#### EXERCISE INPUT:
━━━━━━━━━━━━━━━━━━━━━━━━━━━━━━
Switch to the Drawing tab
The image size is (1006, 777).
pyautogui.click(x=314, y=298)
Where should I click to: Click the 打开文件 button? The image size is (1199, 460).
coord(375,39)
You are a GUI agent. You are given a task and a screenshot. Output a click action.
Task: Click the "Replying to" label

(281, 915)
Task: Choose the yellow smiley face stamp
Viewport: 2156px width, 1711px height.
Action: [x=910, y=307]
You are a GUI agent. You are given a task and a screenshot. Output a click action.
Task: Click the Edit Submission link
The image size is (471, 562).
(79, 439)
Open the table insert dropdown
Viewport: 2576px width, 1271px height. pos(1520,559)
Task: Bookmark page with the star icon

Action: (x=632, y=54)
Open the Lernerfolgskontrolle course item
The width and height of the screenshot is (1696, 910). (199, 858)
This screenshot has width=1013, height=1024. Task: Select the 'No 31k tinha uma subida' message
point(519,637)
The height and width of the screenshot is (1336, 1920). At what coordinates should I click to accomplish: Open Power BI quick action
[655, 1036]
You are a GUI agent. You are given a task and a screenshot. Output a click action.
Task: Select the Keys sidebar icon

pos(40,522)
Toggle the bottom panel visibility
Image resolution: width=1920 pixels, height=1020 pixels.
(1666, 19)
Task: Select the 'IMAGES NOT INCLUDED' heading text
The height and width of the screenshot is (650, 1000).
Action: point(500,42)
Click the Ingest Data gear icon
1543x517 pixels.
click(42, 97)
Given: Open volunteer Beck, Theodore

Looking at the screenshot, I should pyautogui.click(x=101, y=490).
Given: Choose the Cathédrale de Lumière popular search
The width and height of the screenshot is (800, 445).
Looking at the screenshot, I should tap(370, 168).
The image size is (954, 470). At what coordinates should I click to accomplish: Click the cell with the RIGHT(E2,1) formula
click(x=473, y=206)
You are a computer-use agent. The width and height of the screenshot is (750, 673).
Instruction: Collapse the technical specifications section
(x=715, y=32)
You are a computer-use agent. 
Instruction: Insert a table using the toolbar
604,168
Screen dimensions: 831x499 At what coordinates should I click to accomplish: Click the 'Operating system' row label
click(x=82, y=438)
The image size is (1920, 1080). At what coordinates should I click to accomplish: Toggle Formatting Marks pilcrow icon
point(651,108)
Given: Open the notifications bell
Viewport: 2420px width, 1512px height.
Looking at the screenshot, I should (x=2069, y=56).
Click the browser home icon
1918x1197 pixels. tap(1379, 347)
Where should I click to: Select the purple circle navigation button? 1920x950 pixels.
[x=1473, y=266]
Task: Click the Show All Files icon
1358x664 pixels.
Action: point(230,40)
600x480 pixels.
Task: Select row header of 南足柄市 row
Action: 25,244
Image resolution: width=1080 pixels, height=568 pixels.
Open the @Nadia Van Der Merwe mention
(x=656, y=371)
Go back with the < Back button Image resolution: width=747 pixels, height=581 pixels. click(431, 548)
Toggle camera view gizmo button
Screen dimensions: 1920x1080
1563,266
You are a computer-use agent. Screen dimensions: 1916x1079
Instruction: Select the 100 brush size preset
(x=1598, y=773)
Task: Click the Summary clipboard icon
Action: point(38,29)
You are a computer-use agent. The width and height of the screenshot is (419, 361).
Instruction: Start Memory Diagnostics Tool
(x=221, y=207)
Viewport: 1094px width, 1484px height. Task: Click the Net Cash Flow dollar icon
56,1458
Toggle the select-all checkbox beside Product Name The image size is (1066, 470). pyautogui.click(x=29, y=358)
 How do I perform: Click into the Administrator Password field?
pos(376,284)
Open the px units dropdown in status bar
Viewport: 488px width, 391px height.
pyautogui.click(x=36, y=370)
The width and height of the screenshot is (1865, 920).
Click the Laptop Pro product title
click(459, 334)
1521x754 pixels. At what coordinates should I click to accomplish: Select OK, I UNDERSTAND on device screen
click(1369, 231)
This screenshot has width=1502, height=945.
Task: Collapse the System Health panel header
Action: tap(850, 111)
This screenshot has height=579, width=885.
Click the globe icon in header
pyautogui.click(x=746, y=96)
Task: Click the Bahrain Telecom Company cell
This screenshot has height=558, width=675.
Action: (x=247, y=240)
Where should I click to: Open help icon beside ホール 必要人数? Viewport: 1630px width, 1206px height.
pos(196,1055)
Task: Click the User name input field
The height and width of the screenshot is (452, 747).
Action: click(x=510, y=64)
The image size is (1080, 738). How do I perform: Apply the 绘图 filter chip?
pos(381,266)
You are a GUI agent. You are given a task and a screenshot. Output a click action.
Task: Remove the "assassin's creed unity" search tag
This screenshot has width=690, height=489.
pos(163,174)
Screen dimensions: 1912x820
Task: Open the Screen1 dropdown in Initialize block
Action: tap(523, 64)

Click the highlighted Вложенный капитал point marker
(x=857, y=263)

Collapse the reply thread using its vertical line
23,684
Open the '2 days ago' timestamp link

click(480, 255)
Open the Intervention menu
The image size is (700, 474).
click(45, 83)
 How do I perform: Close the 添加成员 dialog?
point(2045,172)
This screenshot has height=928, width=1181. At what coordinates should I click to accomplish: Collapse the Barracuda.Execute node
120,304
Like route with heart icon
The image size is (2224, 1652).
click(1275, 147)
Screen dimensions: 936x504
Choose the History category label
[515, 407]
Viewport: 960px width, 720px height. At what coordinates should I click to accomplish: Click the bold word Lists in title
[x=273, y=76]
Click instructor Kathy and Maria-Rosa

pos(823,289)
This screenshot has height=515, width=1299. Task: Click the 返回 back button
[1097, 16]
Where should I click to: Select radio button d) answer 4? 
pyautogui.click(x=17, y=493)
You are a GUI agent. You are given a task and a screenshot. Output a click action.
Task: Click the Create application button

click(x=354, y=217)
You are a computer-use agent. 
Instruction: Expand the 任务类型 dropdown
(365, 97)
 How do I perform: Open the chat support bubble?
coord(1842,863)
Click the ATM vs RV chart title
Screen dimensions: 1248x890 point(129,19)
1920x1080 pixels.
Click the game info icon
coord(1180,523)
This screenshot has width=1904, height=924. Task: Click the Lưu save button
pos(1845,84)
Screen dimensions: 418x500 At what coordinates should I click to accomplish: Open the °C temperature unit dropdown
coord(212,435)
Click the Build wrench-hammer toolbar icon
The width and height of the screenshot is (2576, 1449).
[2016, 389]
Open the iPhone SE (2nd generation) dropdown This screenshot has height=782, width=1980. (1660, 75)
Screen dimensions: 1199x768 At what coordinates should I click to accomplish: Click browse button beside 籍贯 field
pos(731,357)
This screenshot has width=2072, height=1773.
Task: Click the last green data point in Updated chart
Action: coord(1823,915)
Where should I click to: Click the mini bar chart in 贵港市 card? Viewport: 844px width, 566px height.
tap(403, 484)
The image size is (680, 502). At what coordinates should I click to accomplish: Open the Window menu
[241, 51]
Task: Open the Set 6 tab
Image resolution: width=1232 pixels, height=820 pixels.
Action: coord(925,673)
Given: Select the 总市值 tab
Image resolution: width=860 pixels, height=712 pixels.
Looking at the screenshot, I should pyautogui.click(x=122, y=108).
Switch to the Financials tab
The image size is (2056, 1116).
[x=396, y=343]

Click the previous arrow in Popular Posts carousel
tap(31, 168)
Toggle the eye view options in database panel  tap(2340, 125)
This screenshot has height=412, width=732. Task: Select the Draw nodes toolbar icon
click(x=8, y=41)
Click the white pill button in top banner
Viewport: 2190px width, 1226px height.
━━━━━━━━━━━━━━━━━━━━━━━━━━━━━━
Reproduce every one of the entries above word for word, line by line.

Switch to the Drawing tab
The image size is (1006, 777).
pyautogui.click(x=314, y=298)
Where should I click to: Click the 打开文件 button? The image size is (1199, 460).
coord(375,39)
You are a GUI agent. You are given a task and a screenshot. Output a click action.
Task: Click the "Replying to" label

(281, 915)
Task: Choose the yellow smiley face stamp
Viewport: 2156px width, 1711px height.
Action: [x=910, y=307]
You are a GUI agent. You are given a task and a screenshot. Output a click action.
Task: Click the Edit Submission link
The image size is (471, 562).
(79, 439)
Open the table insert dropdown
Viewport: 2576px width, 1271px height. pos(1520,559)
Task: Bookmark page with the star icon

Action: (x=632, y=54)
Open the Lernerfolgskontrolle course item
The width and height of the screenshot is (1696, 910). (199, 858)
This screenshot has width=1013, height=1024. Task: Select the 'No 31k tinha uma subida' message
point(519,637)
The height and width of the screenshot is (1336, 1920). At what coordinates should I click to accomplish: Open Power BI quick action
[655, 1036]
You are a GUI agent. You are given a task and a screenshot. Output a click action.
Task: Select the Keys sidebar icon

pos(40,522)
Toggle the bottom panel visibility
Image resolution: width=1920 pixels, height=1020 pixels.
(1666, 19)
Task: Select the 'IMAGES NOT INCLUDED' heading text
The height and width of the screenshot is (650, 1000).
Action: point(500,42)
Click the Ingest Data gear icon
1543x517 pixels.
click(42, 97)
Given: Open volunteer Beck, Theodore

Looking at the screenshot, I should pyautogui.click(x=101, y=490).
Given: Choose the Cathédrale de Lumière popular search
The width and height of the screenshot is (800, 445).
Looking at the screenshot, I should tap(370, 168).
The image size is (954, 470). At what coordinates should I click to accomplish: Click the cell with the RIGHT(E2,1) formula
click(x=473, y=206)
You are a computer-use agent. The width and height of the screenshot is (750, 673).
Instruction: Collapse the technical specifications section
(x=715, y=32)
You are a computer-use agent. 
Instruction: Insert a table using the toolbar
604,168
Screen dimensions: 831x499 At what coordinates should I click to accomplish: Click the 'Operating system' row label
click(x=82, y=438)
The image size is (1920, 1080). At what coordinates should I click to accomplish: Toggle Formatting Marks pilcrow icon
point(651,108)
Given: Open the notifications bell
Viewport: 2420px width, 1512px height.
Looking at the screenshot, I should (x=2069, y=56).
Click the browser home icon
1918x1197 pixels. tap(1379, 347)
Where should I click to: Select the purple circle navigation button? 1920x950 pixels.
[x=1473, y=266]
Task: Click the Show All Files icon
1358x664 pixels.
Action: point(230,40)
600x480 pixels.
Task: Select row header of 南足柄市 row
Action: 25,244
Image resolution: width=1080 pixels, height=568 pixels.
Open the @Nadia Van Der Merwe mention
(x=656, y=371)
Go back with the < Back button Image resolution: width=747 pixels, height=581 pixels. click(431, 548)
Toggle camera view gizmo button
Screen dimensions: 1920x1080
1563,266
You are a computer-use agent. Screen dimensions: 1916x1079
Instruction: Select the 100 brush size preset
(x=1598, y=773)
Task: Click the Summary clipboard icon
Action: point(38,29)
You are a computer-use agent. The width and height of the screenshot is (419, 361).
Instruction: Start Memory Diagnostics Tool
(x=221, y=207)
Viewport: 1094px width, 1484px height. Task: Click the Net Cash Flow dollar icon
56,1458
Toggle the select-all checkbox beside Product Name The image size is (1066, 470). pyautogui.click(x=29, y=358)
 How do I perform: Click into the Administrator Password field?
pos(376,284)
Open the px units dropdown in status bar
Viewport: 488px width, 391px height.
pyautogui.click(x=36, y=370)
The width and height of the screenshot is (1865, 920).
Click the Laptop Pro product title
click(459, 334)
1521x754 pixels. At what coordinates should I click to accomplish: Select OK, I UNDERSTAND on device screen
click(1369, 231)
This screenshot has width=1502, height=945.
Task: Collapse the System Health panel header
Action: tap(850, 111)
This screenshot has height=579, width=885.
Click the globe icon in header
pyautogui.click(x=746, y=96)
Task: Click the Bahrain Telecom Company cell
This screenshot has height=558, width=675.
Action: (x=247, y=240)
Where should I click to: Open help icon beside ホール 必要人数? Viewport: 1630px width, 1206px height.
pos(196,1055)
Task: Click the User name input field
The height and width of the screenshot is (452, 747).
Action: click(x=510, y=64)
The image size is (1080, 738). How do I perform: Apply the 绘图 filter chip?
pos(381,266)
You are a GUI agent. You are given a task and a screenshot. Output a click action.
Task: Remove the "assassin's creed unity" search tag
This screenshot has width=690, height=489.
pos(163,174)
Screen dimensions: 1912x820
Task: Open the Screen1 dropdown in Initialize block
Action: tap(523, 64)

Click the highlighted Вложенный капитал point marker
(x=857, y=263)

Collapse the reply thread using its vertical line
23,684
Open the '2 days ago' timestamp link

click(480, 255)
Open the Intervention menu
The image size is (700, 474).
click(45, 83)
 How do I perform: Close the 添加成员 dialog?
point(2045,172)
This screenshot has height=928, width=1181. At what coordinates should I click to accomplish: Collapse the Barracuda.Execute node
120,304
Like route with heart icon
The image size is (2224, 1652).
click(1275, 147)
Screen dimensions: 936x504
Choose the History category label
[515, 407]
Viewport: 960px width, 720px height. At what coordinates should I click to accomplish: Click the bold word Lists in title
[x=273, y=76]
Click instructor Kathy and Maria-Rosa

pos(823,289)
This screenshot has height=515, width=1299. Task: Click the 返回 back button
[1097, 16]
Where should I click to: Select radio button d) answer 4? 
pyautogui.click(x=17, y=493)
You are a GUI agent. You are given a task and a screenshot. Output a click action.
Task: Click the Create application button

click(x=354, y=217)
You are a computer-use agent. 
Instruction: Expand the 任务类型 dropdown
(365, 97)
 How do I perform: Open the chat support bubble?
coord(1842,863)
Click the ATM vs RV chart title
Screen dimensions: 1248x890 point(129,19)
1920x1080 pixels.
Click the game info icon
coord(1180,523)
This screenshot has width=1904, height=924. Task: Click the Lưu save button
pos(1845,84)
Screen dimensions: 418x500 At what coordinates should I click to accomplish: Open the °C temperature unit dropdown
coord(212,435)
Click the Build wrench-hammer toolbar icon
The width and height of the screenshot is (2576, 1449).
[2016, 389]
Open the iPhone SE (2nd generation) dropdown This screenshot has height=782, width=1980. (1660, 75)
Screen dimensions: 1199x768 At what coordinates should I click to accomplish: Click browse button beside 籍贯 field
pos(731,357)
This screenshot has width=2072, height=1773.
Task: Click the last green data point in Updated chart
Action: coord(1823,915)
Where should I click to: Click the mini bar chart in 贵港市 card? Viewport: 844px width, 566px height.
tap(403, 484)
The image size is (680, 502). At what coordinates should I click to accomplish: Open the Window menu
[241, 51]
Task: Open the Set 6 tab
Image resolution: width=1232 pixels, height=820 pixels.
Action: coord(925,673)
Given: Select the 总市值 tab
Image resolution: width=860 pixels, height=712 pixels.
Looking at the screenshot, I should pyautogui.click(x=122, y=108).
Switch to the Financials tab
The image size is (2056, 1116).
[x=396, y=343]

Click the previous arrow in Popular Posts carousel
tap(31, 168)
Toggle the eye view options in database panel  tap(2340, 125)
This screenshot has height=412, width=732. Task: Select the Draw nodes toolbar icon
click(x=8, y=41)
Click the white pill button in top banner
Viewport: 2190px width, 1226px height.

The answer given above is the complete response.